### Task brief
Count the lines in the listing below that contain the string "book". Reply with the number only.
▬▬▬
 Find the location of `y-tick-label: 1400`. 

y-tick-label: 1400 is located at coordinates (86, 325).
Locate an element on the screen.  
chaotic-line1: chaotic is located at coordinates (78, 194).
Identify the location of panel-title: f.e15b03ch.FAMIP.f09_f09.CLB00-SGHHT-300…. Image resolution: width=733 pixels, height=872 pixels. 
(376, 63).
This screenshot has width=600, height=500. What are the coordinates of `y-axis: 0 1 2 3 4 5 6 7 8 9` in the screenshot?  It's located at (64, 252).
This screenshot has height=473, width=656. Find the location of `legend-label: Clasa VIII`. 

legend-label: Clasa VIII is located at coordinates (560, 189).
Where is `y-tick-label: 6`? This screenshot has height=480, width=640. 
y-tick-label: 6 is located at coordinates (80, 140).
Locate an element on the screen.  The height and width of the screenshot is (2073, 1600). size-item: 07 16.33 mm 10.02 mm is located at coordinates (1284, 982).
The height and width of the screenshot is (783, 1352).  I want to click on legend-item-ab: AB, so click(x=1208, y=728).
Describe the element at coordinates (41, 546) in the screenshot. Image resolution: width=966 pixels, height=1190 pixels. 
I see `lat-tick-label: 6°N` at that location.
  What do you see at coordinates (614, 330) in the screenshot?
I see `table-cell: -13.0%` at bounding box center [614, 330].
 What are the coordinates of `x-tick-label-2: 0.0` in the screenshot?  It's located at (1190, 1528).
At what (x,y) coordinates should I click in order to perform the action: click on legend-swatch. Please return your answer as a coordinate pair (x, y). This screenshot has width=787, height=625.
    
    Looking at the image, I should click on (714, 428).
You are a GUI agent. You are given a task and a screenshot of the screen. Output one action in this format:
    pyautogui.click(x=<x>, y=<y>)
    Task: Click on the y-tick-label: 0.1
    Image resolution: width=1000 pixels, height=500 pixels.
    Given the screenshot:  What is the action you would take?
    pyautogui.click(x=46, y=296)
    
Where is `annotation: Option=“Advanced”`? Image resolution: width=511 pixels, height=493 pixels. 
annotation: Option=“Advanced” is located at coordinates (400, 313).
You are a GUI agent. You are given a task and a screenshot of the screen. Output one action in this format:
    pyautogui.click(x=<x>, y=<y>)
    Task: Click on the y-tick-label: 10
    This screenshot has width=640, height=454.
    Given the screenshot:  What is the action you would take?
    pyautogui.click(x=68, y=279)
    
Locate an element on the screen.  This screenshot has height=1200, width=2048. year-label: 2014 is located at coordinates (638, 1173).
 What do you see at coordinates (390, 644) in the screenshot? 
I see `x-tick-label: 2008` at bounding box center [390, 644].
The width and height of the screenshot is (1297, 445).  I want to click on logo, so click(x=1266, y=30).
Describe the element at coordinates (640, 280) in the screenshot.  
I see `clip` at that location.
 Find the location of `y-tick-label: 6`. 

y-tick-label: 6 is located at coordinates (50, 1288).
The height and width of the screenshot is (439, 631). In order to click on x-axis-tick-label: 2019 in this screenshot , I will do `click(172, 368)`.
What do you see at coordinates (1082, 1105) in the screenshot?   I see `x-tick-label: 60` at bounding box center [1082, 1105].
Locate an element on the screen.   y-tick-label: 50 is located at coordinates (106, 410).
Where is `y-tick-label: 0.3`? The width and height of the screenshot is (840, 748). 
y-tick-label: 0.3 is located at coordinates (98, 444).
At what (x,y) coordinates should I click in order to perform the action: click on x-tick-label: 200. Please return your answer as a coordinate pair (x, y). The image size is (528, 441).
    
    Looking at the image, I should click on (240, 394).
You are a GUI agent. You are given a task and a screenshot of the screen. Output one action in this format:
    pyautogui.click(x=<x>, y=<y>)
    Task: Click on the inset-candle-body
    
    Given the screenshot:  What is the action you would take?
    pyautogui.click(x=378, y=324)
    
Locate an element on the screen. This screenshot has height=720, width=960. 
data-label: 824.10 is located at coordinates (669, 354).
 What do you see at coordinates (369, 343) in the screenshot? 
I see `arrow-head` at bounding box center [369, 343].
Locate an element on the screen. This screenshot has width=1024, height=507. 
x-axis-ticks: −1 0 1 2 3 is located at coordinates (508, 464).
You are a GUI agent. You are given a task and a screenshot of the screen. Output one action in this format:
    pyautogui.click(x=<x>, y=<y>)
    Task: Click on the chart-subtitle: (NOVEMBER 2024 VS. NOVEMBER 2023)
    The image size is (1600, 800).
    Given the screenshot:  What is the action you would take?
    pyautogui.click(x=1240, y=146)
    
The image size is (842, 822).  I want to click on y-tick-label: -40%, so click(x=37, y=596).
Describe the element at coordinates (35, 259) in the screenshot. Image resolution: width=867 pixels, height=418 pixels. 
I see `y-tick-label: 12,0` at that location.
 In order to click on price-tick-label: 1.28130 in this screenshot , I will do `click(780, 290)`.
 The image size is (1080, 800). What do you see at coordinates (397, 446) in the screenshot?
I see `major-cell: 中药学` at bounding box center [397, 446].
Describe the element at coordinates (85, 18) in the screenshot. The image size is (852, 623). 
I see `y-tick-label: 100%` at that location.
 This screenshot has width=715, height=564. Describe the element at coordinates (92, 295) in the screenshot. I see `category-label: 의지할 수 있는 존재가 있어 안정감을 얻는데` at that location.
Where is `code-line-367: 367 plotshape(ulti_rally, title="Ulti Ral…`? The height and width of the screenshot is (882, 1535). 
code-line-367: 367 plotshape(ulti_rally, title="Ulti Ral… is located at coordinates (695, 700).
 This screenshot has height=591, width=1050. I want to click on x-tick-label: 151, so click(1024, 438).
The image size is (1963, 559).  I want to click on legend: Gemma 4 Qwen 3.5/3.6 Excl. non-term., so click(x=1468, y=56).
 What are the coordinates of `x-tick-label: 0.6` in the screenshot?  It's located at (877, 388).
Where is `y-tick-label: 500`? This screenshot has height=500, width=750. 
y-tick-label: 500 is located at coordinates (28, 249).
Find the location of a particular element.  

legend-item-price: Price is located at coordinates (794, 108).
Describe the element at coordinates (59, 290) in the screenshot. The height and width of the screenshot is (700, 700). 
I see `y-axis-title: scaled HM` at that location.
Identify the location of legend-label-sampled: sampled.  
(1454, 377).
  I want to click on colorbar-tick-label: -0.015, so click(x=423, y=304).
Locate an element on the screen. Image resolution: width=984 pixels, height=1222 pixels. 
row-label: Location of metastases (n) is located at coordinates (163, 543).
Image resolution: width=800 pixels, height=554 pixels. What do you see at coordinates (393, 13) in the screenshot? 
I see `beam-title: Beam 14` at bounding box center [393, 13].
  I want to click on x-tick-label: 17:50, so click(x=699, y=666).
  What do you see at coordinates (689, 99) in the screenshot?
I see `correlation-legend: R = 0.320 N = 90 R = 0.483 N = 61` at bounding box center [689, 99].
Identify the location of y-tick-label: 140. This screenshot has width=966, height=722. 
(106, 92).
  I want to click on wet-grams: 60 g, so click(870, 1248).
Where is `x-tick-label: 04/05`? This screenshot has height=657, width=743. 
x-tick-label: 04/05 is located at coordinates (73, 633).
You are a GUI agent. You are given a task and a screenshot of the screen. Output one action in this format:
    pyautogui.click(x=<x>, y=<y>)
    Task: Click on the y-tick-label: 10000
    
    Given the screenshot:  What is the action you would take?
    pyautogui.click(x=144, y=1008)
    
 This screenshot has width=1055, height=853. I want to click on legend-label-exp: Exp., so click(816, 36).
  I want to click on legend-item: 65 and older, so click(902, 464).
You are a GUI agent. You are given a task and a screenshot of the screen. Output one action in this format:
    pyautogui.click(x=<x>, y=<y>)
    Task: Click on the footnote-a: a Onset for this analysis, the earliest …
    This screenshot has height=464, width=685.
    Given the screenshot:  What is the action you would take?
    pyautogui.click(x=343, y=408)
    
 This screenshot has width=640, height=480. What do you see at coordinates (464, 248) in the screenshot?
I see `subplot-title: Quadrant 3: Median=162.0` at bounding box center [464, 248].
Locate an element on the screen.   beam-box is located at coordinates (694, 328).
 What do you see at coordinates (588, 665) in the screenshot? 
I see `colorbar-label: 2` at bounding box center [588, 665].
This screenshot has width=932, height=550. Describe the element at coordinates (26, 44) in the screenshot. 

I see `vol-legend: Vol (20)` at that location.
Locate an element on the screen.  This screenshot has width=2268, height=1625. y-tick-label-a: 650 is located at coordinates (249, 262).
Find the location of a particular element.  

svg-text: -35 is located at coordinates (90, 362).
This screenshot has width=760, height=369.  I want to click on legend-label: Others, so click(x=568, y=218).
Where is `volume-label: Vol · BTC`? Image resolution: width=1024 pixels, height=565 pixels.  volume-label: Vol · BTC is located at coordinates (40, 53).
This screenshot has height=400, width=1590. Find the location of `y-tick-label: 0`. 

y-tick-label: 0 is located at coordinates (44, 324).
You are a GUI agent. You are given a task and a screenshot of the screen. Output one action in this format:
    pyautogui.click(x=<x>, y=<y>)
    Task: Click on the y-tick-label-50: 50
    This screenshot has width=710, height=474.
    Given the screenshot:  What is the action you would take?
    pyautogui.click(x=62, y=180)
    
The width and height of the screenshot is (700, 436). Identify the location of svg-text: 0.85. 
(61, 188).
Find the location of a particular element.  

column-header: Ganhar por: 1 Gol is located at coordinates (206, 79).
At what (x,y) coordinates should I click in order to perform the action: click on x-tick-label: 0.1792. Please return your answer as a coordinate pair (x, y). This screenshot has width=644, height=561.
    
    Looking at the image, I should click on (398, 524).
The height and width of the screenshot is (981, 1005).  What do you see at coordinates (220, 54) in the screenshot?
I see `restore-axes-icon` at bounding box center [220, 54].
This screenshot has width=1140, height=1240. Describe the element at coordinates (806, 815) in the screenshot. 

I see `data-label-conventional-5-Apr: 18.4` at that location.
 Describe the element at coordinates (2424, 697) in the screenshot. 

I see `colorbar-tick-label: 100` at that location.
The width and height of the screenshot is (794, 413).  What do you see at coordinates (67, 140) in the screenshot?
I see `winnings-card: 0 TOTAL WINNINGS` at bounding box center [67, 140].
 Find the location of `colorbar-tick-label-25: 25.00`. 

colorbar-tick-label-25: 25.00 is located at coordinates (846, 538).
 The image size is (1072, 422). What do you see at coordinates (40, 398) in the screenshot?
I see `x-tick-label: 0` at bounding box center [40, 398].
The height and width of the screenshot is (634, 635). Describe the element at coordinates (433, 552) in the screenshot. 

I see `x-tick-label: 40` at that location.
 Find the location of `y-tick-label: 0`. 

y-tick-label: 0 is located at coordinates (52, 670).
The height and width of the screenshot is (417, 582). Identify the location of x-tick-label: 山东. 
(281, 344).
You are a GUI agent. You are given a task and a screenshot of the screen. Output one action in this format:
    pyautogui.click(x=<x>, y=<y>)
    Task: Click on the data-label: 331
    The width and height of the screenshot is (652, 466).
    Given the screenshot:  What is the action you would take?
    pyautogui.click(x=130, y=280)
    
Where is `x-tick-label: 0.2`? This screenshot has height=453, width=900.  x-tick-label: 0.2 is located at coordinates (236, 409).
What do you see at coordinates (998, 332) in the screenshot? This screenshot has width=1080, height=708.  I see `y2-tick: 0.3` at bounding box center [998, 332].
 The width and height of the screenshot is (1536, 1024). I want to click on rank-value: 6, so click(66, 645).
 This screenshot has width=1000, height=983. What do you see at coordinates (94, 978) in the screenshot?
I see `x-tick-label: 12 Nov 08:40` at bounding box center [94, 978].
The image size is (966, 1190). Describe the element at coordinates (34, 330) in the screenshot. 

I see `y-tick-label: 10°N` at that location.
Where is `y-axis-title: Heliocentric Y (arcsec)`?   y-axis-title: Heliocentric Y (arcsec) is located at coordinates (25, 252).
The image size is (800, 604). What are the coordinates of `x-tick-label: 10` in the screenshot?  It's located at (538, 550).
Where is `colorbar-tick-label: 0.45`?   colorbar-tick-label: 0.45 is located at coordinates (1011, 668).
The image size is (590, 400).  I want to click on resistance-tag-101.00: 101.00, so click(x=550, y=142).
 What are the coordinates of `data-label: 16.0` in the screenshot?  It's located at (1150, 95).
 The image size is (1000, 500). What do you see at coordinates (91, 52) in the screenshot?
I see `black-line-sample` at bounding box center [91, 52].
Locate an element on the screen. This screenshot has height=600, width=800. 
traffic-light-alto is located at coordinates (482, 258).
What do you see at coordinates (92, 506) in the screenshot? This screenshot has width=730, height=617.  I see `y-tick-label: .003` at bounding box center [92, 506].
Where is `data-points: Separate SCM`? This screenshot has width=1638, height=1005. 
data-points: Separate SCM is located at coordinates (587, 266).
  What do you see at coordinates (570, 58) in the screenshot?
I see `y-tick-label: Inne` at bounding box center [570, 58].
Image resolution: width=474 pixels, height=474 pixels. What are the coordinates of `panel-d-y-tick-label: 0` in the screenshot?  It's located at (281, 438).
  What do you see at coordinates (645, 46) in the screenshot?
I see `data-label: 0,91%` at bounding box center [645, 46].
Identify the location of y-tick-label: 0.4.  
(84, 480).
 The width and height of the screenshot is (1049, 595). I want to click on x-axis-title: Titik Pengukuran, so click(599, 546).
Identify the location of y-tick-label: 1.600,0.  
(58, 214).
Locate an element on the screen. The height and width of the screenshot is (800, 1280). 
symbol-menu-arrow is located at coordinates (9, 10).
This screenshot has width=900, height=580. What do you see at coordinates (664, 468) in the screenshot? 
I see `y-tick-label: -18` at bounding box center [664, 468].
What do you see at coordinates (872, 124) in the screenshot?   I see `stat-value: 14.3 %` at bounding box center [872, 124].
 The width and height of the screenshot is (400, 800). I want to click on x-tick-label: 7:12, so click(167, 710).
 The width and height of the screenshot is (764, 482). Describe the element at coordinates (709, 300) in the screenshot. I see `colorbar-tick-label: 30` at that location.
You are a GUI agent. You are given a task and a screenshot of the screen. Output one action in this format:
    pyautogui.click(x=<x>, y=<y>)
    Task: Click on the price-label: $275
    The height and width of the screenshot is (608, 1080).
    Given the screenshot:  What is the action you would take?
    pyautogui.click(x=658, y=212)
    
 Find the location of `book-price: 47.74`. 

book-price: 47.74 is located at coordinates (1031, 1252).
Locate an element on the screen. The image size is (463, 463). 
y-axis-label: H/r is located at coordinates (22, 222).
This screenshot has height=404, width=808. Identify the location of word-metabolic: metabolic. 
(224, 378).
▬▬▬
### Task answer
2